Any potential owners thinking of throwing elaborate soirees on the Thames will fit in well with the traditions of Tagg's Island, which was built by larger-than-life figures with a penchant for parties. It was named after Tom Tagg, an entrepreneur and boat builder who purchased what was then known as Walnut Island and evicted all the squatters. He built a hotel on the island and attracted celebrities such as Sarah Bernhardt and Peter Pan author J.M. Barrie, who briefly rented a houseboat. But after a major flood in 1894, it fell into disrepair and closed. Enter Fred Karno, an entertainer who gave Charlie Chapin his start. He purchased the island in 1912 and rebuilt the hotel with the help of noted theater architect Frank Matcham, adding a modestly titled musical hall called the "Karsino" (this club was eventually used by Stanley Kubrick to film a scene from A Clockwork Orange). Sadly, that was the highpoint of what Karno dubbed "the hub of the universe for river people": the island's fortunes as an entertainment destination faded after World War I, and despite repeated attempts, the sliver of land eventually became a houseboat community.

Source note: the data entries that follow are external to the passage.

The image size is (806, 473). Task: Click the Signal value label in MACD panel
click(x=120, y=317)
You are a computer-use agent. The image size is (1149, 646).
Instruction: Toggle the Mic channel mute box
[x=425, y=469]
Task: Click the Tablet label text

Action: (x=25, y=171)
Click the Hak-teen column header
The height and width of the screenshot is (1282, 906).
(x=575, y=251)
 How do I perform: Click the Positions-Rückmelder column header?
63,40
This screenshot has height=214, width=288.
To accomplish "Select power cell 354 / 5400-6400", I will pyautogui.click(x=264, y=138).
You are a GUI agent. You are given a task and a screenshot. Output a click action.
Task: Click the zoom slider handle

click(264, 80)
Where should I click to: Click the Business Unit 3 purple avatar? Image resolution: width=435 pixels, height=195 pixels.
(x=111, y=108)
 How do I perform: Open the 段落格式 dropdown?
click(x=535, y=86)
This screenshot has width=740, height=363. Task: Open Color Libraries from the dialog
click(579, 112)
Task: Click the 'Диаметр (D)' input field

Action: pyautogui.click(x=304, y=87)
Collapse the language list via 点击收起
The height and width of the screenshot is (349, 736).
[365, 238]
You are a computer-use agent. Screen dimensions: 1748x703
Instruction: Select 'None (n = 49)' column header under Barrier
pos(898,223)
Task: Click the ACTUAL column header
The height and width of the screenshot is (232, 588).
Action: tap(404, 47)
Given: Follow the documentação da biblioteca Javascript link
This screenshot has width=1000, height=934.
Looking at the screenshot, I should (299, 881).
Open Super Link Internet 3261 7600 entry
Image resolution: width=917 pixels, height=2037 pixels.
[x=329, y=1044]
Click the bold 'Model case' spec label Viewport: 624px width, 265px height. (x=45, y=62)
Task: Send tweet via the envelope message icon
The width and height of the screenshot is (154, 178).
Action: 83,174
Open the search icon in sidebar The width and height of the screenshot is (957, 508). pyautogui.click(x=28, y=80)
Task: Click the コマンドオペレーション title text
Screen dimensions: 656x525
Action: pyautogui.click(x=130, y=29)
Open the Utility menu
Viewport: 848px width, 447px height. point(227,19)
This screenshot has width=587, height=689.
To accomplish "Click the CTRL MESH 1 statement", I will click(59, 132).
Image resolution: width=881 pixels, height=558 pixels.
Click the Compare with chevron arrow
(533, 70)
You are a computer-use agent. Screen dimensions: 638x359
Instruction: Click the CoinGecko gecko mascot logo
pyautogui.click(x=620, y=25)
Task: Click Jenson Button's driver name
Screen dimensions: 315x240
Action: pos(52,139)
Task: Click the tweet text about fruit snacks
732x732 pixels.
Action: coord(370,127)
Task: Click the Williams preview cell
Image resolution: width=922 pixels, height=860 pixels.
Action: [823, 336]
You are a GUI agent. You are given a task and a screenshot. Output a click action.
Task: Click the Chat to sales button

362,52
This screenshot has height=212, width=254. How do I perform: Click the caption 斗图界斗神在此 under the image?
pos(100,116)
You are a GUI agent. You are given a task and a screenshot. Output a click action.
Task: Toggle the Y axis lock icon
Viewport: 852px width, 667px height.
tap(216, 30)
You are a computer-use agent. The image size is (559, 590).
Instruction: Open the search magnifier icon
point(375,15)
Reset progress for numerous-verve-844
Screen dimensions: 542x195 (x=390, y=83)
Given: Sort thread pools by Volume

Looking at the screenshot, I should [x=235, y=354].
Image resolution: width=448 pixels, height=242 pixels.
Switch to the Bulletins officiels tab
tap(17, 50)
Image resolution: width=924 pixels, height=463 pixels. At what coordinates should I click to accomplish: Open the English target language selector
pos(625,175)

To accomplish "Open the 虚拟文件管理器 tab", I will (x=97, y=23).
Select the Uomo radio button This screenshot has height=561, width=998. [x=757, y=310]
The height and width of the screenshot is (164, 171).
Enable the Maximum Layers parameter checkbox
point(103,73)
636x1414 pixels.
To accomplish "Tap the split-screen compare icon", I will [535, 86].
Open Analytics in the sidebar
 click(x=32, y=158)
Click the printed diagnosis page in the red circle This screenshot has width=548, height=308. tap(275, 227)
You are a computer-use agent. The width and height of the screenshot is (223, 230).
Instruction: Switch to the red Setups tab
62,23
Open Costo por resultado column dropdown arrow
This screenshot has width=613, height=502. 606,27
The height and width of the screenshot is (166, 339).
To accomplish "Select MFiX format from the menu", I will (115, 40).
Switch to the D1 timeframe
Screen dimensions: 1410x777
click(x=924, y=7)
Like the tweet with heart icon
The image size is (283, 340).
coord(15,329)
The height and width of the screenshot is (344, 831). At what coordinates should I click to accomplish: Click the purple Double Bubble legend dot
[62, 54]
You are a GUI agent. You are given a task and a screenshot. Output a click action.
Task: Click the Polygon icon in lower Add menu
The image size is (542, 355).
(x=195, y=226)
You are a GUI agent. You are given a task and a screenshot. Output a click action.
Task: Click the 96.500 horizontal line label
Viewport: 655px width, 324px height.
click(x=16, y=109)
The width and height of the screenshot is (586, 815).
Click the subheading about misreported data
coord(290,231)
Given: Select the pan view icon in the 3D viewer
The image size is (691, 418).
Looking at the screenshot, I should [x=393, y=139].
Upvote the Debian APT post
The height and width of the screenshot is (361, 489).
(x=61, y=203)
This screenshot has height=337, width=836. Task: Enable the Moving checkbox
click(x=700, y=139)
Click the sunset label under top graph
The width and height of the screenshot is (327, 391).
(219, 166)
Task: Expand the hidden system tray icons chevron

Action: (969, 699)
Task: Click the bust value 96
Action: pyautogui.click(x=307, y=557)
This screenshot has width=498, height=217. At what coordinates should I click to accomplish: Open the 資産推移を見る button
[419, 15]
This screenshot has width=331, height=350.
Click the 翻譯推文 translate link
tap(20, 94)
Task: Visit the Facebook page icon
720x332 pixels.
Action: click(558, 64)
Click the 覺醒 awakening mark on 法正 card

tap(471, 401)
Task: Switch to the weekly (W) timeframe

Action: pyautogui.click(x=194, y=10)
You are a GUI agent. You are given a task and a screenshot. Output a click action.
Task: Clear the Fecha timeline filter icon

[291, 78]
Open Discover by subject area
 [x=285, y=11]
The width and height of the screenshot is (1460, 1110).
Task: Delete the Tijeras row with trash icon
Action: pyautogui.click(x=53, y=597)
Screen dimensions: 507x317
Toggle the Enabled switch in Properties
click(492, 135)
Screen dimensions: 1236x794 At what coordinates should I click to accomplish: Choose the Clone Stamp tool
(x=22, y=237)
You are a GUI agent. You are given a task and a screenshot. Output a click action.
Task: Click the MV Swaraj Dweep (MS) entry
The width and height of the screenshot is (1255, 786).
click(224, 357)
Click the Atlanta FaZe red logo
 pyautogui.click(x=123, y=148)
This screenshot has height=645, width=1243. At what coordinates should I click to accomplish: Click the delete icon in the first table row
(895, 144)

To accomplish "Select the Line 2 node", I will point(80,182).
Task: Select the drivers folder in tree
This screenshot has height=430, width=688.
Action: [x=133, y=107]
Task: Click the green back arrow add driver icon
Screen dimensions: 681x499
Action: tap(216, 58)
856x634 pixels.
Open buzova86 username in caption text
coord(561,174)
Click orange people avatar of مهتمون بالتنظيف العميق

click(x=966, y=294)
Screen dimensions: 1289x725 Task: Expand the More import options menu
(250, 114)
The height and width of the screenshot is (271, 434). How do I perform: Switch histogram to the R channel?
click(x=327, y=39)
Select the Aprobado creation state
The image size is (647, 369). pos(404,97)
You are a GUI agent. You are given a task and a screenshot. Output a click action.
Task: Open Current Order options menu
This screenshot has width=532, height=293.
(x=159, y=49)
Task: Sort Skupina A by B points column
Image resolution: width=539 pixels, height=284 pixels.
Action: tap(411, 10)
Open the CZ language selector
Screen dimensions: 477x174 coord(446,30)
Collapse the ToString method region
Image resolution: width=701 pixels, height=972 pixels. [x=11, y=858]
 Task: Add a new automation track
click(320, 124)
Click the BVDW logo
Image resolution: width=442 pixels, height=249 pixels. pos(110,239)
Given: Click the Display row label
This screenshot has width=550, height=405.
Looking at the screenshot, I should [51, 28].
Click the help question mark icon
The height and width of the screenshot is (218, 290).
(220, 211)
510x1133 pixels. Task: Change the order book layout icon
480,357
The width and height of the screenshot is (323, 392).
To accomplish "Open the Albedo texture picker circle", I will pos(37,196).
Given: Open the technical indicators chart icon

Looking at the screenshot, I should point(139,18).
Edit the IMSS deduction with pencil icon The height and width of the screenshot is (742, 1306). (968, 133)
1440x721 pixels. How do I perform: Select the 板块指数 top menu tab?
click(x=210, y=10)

Remnants of its past still survive. Karno's impressive houseboat, the Astoria, is still moored off the island; David Gilmour of Pink Floyd purchased it in 1986 and converted it into a floating recording studio. Since the main floor is finished and not furnished, adding another studio or performance space to the neighborhood is at the future owner's discretion.
∙ Tagg's Island Hampton [The Modern House]
∙ This Custom Modern Houseboat May Be Berlin's Hippest Rental [Curbed]
∙ All House of the Day posts [Curbed]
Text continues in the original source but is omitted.